**SUPPLIED TEXT:**
════

Traffic flows to the LLM API. Every call is monitored. Failures are tallied against a configurable threshold (e.g., 5 failures in 60 seconds).

Open (tripped)

The failure tally crosses the threshold. The breaker trips. All subsequent requests are rejected instantly — no timeout, no waiting, no thread held. The circuit stays open for a configurable cooldown period.

This is the critical difference from retries. An open circuit breaker doesn’t queue requests or hold threads. It fails immediately. Your thread pool stays healthy. Your database connections stay available. Your first-party infrastructure survives the third-party outage.

Half-Open (probing)

After the cooldown expires, the breaker allows a single probe request through. If it succeeds, the circuit closes and normal traffic resumes. If it fails, the circuit stays open and the cooldown resets.

The probe is the recovery mechanism. Instead of flooding a recovering API with your full request volume (the Thundering Herd), you send one request. One success proves the API is back. Then — and only then — you restore full traffic.

The AI-specific pattern: fallback routing

In traditional circuit breaker implementations, an open circuit means the feature is unavailable. The user sees an error page. The background job retries later.

AI architecture gives you a better option: fallback routing.

When the primary circuit trips open, instead of rejecting the request outright, the breaker routes traffic to a fallback:

Primary LLM goes down → circuit trips to OPEN
Breaker routes to a cheaper proxy API — a different provider, a smaller model, a cached response
If the proxy also fails → invoke a local model running on an edge node

The user gets degraded capability — maybe slower responses, less nuanced reasoning, or a simpler model. But the application stays online. The architecture absorbs the outage instead of propagating it.

This is the pattern that separates production AI systems from demos. A demo calls one API and crashes if it’s down. A production system has a fallback chain and degrades gracefully.

Implementation

The pattern is straightforward. Both Python and Java have mature circuit breaker libraries:

Python — PyBreaker:

import pybreaker

llm_breaker = pybreaker.CircuitBreaker(
    fail_max=5,           # trip after 5 failures
    reset_timeout=30,     # cooldown: 30 seconds
)

════

**DATASET CONTENT:**
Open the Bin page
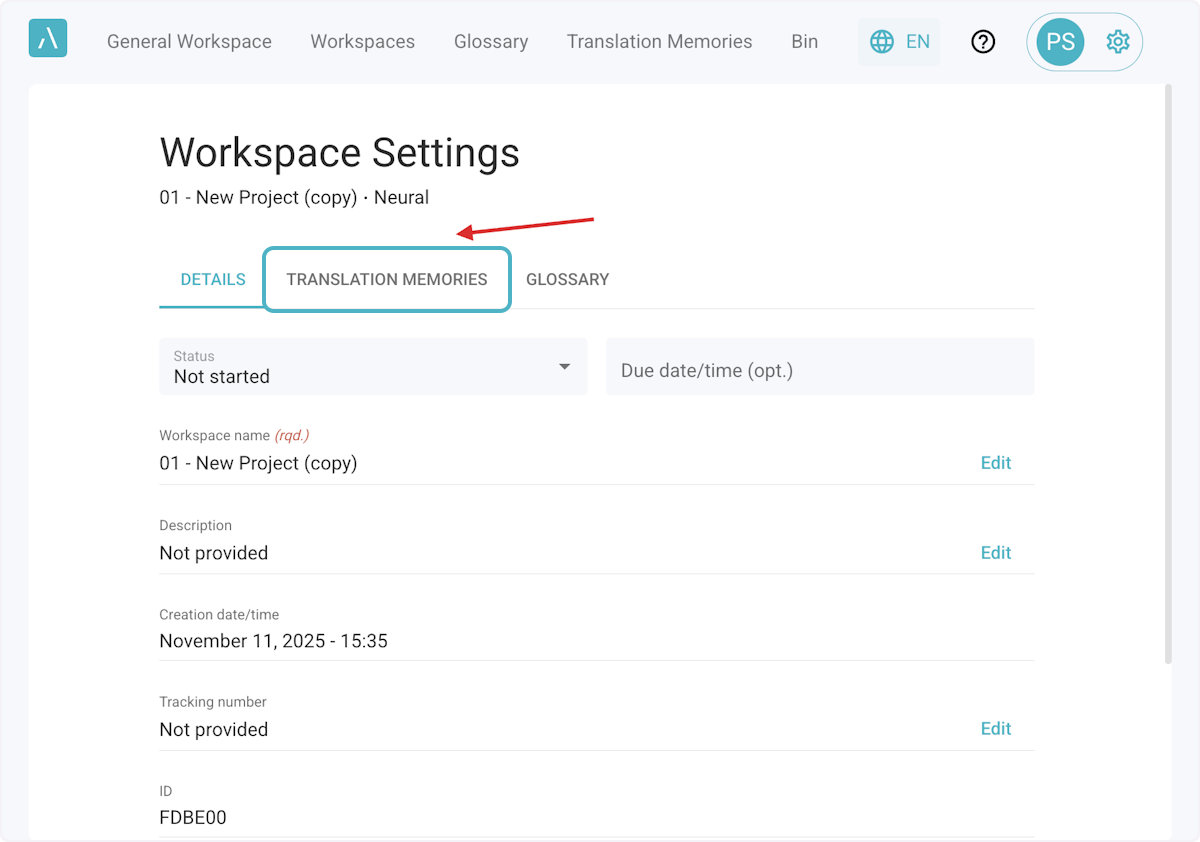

════

**EXERCISE PROMPT:** Continue the text on circuit breakers for LLM API calls, starting after its last line. The material comes from a source unrelated to the text on circuit breakers for LLM API calls.

**RESPONSE TO THIS EXERCISE:**
@llm_breaker
def call_primary_llm(prompt: str) -> str:
    return anthropic_client.messages.create(
        model="claude-opus-4-7",
        messages=[{"role": "user", "content": prompt}]
    )

def call_llm_with_fallback(prompt: str) -> str:
    try:
        return call_primary_llm(prompt)
    except pybreaker.CircuitBreakerError:
        # Primary circuit is open — route to fallback
        return call_fallback_llm(prompt)

Java — Resilience4J:

CircuitBreaker breaker = CircuitBreaker.ofDefaults("llm-api");

Supplier<String> decoratedCall = CircuitBreaker
    .decorateSupplier(breaker, () -> callPrimaryLLM(prompt));

Try.ofSupplier(decoratedCall)
    .recover(CallNotPermittedException.class,
             e -> callFallbackLLM(prompt));

Thirty lines of code. That’s the difference between a total infrastructure failure and a graceful degradation.

Configuration for LLM workloads

Standard circuit breaker defaults assume fast, cheap calls. LLM calls are neither. Tune accordingly:

fail_max: 3–5 failures. LLM APIs rarely throw isolated errors — if you’re getting failures, the provider is likely in a degraded state.
reset_timeout: 30–60 seconds. LLM provider outages tend to last minutes, not milliseconds. A 5-second cooldown will just generate more failed probes.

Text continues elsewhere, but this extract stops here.